Copy the rows below word for word, keeping every line in its original order.

start Data supplied

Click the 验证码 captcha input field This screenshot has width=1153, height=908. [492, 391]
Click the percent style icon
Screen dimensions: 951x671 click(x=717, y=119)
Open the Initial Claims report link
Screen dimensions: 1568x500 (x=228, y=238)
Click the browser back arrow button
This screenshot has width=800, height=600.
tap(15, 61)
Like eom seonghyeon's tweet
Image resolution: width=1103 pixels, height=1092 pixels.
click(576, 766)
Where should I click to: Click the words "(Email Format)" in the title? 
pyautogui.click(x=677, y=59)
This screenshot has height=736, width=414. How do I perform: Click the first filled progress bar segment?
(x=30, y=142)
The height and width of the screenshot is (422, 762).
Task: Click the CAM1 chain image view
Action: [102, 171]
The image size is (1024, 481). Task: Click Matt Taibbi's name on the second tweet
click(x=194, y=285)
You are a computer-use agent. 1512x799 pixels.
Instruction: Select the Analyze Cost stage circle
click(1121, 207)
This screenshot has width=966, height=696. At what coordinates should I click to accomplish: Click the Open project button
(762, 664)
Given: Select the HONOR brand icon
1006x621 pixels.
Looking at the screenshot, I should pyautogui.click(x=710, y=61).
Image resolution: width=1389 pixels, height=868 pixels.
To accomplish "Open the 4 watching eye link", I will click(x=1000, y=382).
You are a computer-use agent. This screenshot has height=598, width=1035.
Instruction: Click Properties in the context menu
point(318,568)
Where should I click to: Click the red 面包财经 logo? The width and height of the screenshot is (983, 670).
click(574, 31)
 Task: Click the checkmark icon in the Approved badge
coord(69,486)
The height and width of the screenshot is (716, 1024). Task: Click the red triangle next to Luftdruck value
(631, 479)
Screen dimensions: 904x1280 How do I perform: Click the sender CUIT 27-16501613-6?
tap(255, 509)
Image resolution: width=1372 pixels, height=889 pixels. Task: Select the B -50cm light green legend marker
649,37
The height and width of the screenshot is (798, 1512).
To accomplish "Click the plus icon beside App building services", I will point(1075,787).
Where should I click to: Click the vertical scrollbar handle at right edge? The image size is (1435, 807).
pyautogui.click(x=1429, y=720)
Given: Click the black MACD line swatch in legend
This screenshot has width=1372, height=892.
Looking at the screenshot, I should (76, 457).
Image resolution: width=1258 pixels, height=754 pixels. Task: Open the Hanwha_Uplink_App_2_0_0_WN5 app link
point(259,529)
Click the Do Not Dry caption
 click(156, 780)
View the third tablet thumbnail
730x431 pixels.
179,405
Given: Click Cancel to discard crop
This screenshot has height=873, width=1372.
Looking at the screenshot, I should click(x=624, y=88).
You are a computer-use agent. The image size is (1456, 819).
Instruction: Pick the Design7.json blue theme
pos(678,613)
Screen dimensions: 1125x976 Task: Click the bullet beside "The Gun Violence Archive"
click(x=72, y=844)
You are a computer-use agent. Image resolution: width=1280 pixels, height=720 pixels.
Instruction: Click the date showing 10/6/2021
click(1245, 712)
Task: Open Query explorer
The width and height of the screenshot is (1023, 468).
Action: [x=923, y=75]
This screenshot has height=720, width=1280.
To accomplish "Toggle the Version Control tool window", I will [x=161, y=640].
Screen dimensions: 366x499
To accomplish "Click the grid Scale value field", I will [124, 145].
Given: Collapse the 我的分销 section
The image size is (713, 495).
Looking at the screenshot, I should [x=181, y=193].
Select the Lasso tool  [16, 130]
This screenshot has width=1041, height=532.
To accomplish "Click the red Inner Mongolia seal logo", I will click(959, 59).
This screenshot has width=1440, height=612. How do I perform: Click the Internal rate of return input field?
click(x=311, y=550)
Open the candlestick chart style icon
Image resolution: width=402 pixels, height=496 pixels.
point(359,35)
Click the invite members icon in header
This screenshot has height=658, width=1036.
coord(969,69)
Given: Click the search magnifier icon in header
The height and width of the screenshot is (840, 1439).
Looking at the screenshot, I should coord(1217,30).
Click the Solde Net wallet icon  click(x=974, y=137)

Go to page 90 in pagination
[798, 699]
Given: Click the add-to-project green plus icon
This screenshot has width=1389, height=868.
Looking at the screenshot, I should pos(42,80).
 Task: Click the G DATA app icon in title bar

end Data supplied

Answer to the task ->
Click the 验证码 captcha input field This screenshot has width=1153, height=908. [492, 391]
Click the percent style icon
Screen dimensions: 951x671 click(x=717, y=119)
Open the Initial Claims report link
Screen dimensions: 1568x500 (x=228, y=238)
Click the browser back arrow button
This screenshot has width=800, height=600.
tap(15, 61)
Like eom seonghyeon's tweet
Image resolution: width=1103 pixels, height=1092 pixels.
click(576, 766)
Where should I click to: Click the words "(Email Format)" in the title? 
pyautogui.click(x=677, y=59)
This screenshot has height=736, width=414. How do I perform: Click the first filled progress bar segment?
(x=30, y=142)
The height and width of the screenshot is (422, 762).
Task: Click the CAM1 chain image view
Action: [102, 171]
The image size is (1024, 481). Task: Click Matt Taibbi's name on the second tweet
click(x=194, y=285)
You are a computer-use agent. 1512x799 pixels.
Instruction: Select the Analyze Cost stage circle
click(1121, 207)
This screenshot has width=966, height=696. At what coordinates should I click to accomplish: Click the Open project button
(762, 664)
Given: Select the HONOR brand icon
1006x621 pixels.
Looking at the screenshot, I should pyautogui.click(x=710, y=61).
Image resolution: width=1389 pixels, height=868 pixels.
To accomplish "Open the 4 watching eye link", I will click(x=1000, y=382).
You are a computer-use agent. This screenshot has height=598, width=1035.
Instruction: Click Properties in the context menu
point(318,568)
Where should I click to: Click the red 面包财经 logo? The width and height of the screenshot is (983, 670).
click(574, 31)
 Task: Click the checkmark icon in the Approved badge
coord(69,486)
The height and width of the screenshot is (716, 1024). Task: Click the red triangle next to Luftdruck value
(631, 479)
Screen dimensions: 904x1280 How do I perform: Click the sender CUIT 27-16501613-6?
tap(255, 509)
Image resolution: width=1372 pixels, height=889 pixels. Task: Select the B -50cm light green legend marker
649,37
The height and width of the screenshot is (798, 1512).
To accomplish "Click the plus icon beside App building services", I will point(1075,787).
Where should I click to: Click the vertical scrollbar handle at right edge? The image size is (1435, 807).
pyautogui.click(x=1429, y=720)
Given: Click the black MACD line swatch in legend
This screenshot has width=1372, height=892.
Looking at the screenshot, I should (76, 457).
Image resolution: width=1258 pixels, height=754 pixels. Task: Open the Hanwha_Uplink_App_2_0_0_WN5 app link
point(259,529)
Click the Do Not Dry caption
 click(156, 780)
View the third tablet thumbnail
730x431 pixels.
179,405
Given: Click Cancel to discard crop
This screenshot has height=873, width=1372.
Looking at the screenshot, I should click(x=624, y=88).
You are a computer-use agent. The image size is (1456, 819).
Instruction: Pick the Design7.json blue theme
pos(678,613)
Screen dimensions: 1125x976 Task: Click the bullet beside "The Gun Violence Archive"
click(x=72, y=844)
You are a computer-use agent. Image resolution: width=1280 pixels, height=720 pixels.
Instruction: Click the date showing 10/6/2021
click(1245, 712)
Task: Open Query explorer
The width and height of the screenshot is (1023, 468).
Action: [x=923, y=75]
This screenshot has height=720, width=1280.
To accomplish "Toggle the Version Control tool window", I will [x=161, y=640].
Screen dimensions: 366x499
To accomplish "Click the grid Scale value field", I will [124, 145].
Given: Collapse the 我的分销 section
The image size is (713, 495).
Looking at the screenshot, I should [x=181, y=193].
Select the Lasso tool  [16, 130]
This screenshot has width=1041, height=532.
To accomplish "Click the red Inner Mongolia seal logo", I will click(959, 59).
This screenshot has width=1440, height=612. How do I perform: Click the Internal rate of return input field?
click(x=311, y=550)
Open the candlestick chart style icon
Image resolution: width=402 pixels, height=496 pixels.
point(359,35)
Click the invite members icon in header
This screenshot has height=658, width=1036.
coord(969,69)
Given: Click the search magnifier icon in header
The height and width of the screenshot is (840, 1439).
Looking at the screenshot, I should coord(1217,30).
Click the Solde Net wallet icon  click(x=974, y=137)

Go to page 90 in pagination
[798, 699]
Given: Click the add-to-project green plus icon
This screenshot has width=1389, height=868.
Looking at the screenshot, I should pos(42,80).
 Task: Click the G DATA app icon in title bar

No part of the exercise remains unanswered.